The latest on the human vs. robot showdown of the century reveals that, by the end of the 2020s, automation may eliminate 20-25 percent of current jobs. Interestingly, employees aren’t all that worried about being replaced by robots. According to a new survey by The Workforce Institute, the majority of workers (64 percent) would welcome artificial intelligence (AI) if it simplified or automated time-consuming operational tasks, or at least helped to balance their workloads.
What workers are worried about is their employers’ lack of transparency, with 61 percent of respondents in the Workforce Institute survey saying they’d feel more comfortable if employers were more transparent about what the future may hold.
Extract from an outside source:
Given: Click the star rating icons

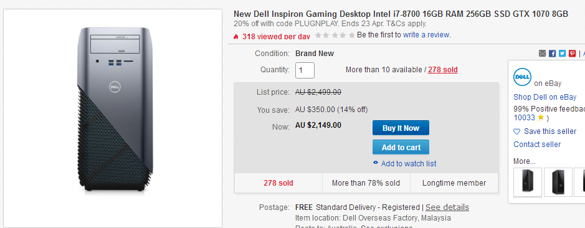Looking at the screenshot, I should [335, 36].
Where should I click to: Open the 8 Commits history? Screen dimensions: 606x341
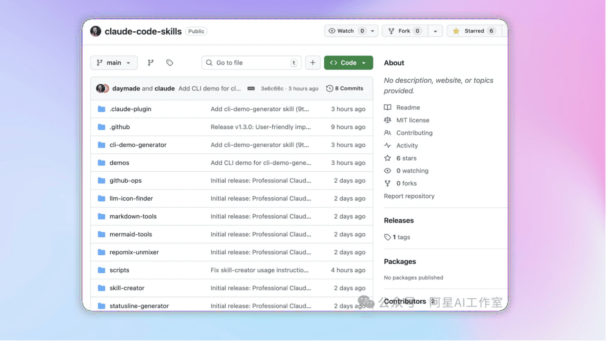[345, 89]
Perhaps most troublesome for American workers is that US companies are also the most secretive, with 67 percent of survey respondents reporting they have no knowledge of their organization’s plans for AI.
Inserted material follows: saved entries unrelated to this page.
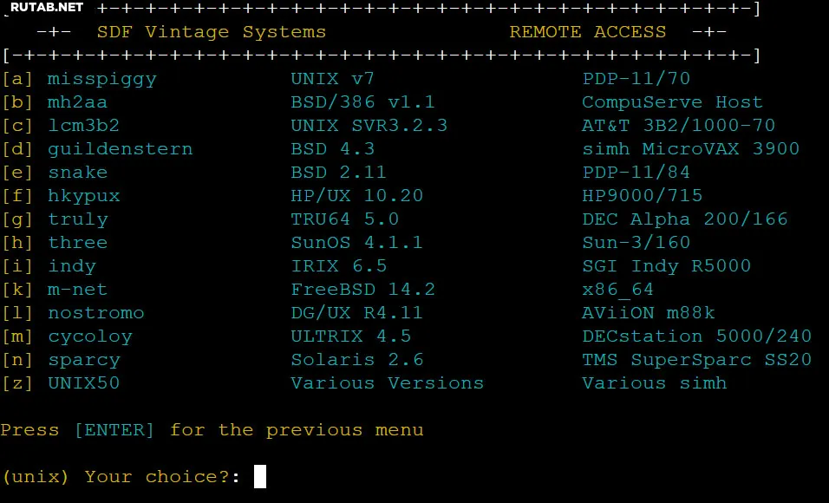Choose the lcm3b2 system entry

(83, 126)
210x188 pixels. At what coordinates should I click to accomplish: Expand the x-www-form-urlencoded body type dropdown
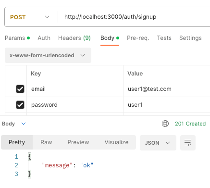click(x=48, y=55)
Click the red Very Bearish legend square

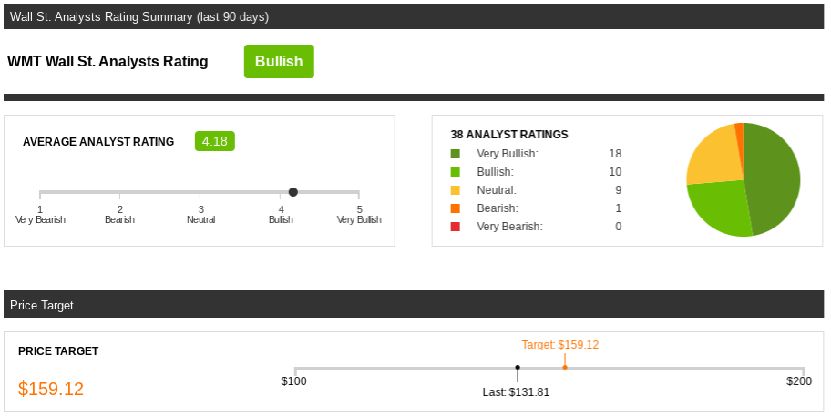click(456, 227)
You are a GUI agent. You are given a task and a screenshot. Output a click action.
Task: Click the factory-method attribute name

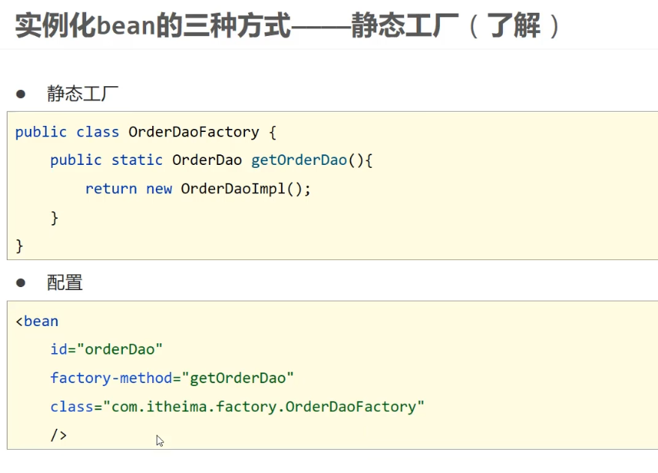point(111,378)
When it comes to workplace automation — something that 74 percent of CEOs expect to invest in within the next three years — executives should not overlook the value of their human employees and the potential impact these employees could have on driving their companies’ digital transformations forward. The caveat for brands is that they need to invest in AI-oriented training and development for their workers if they want to maintain relevance in the digital age.
Here are three things brands should keep in mind when it comes to skilling up their workers to succeed alongside workplace automation:
1. Adopt a Culture of Innovative Adaptability
By “innovative adaptability” I mean the forward-thinking perspective that recognizes automation is not synonymous with “job displacement.” Brands have the ability to leverage the unique talents of their human workforces, and the fact is it would be in their best interests to do so. Just think about the numerous ways customer service agents connect and engage with your core customer groups every single day. Now imagine if those agents had the technical skill sets to improve the virtual reality capabilities on your shopping app. Your agents could, in this scenario, help users virtually try on clothes from the privacy and convenience of their homes based on the feedback they receive firsthand from the consumers with whom they interact.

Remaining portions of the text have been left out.